___ Entries shown

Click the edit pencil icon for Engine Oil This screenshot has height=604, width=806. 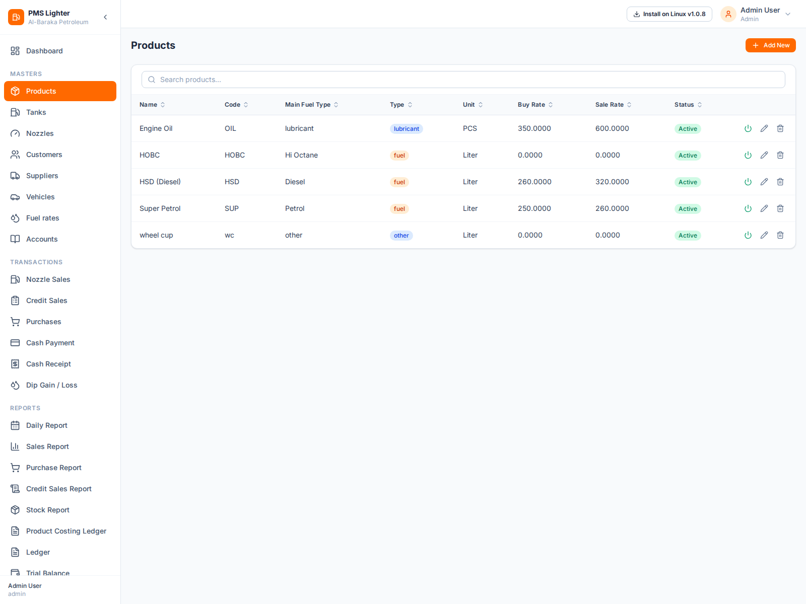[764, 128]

______
___ Entries shown

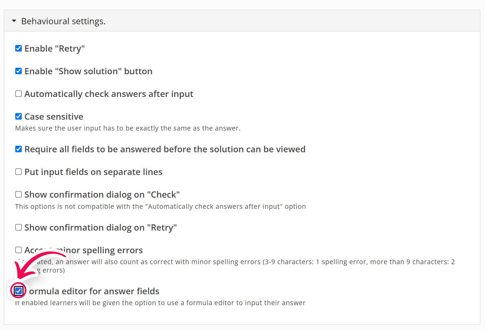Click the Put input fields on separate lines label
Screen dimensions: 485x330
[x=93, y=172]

______
___ Entries shown

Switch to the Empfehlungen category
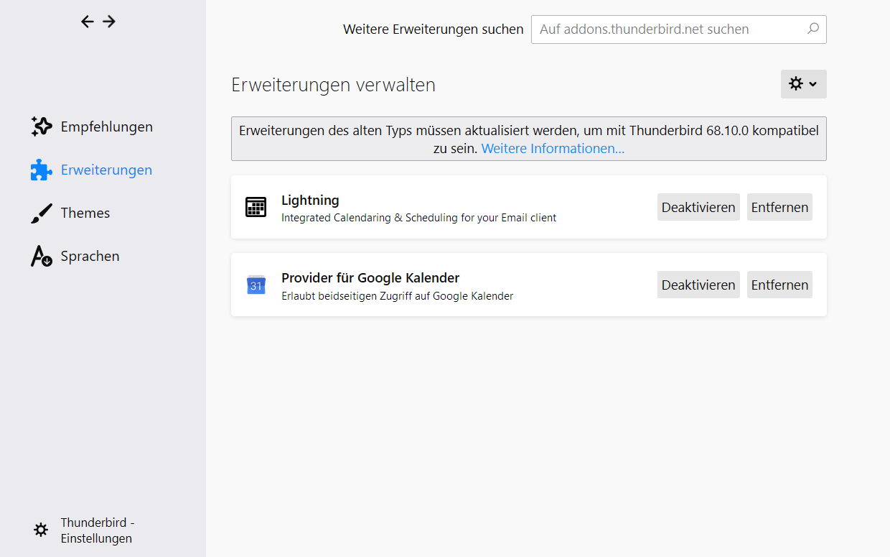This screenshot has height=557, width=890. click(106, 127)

______

--- What you have to do ---
Replace "label" with "option" in the lines above, starting at the line that contains "Click the Put" and stopping after the line that contains "[x=93, y=172]". Leave all other wording unchanged and omit the pictures.

--- Task solution ---
Click the Put input fields on separate lines option
Screen dimensions: 485x330
[x=93, y=172]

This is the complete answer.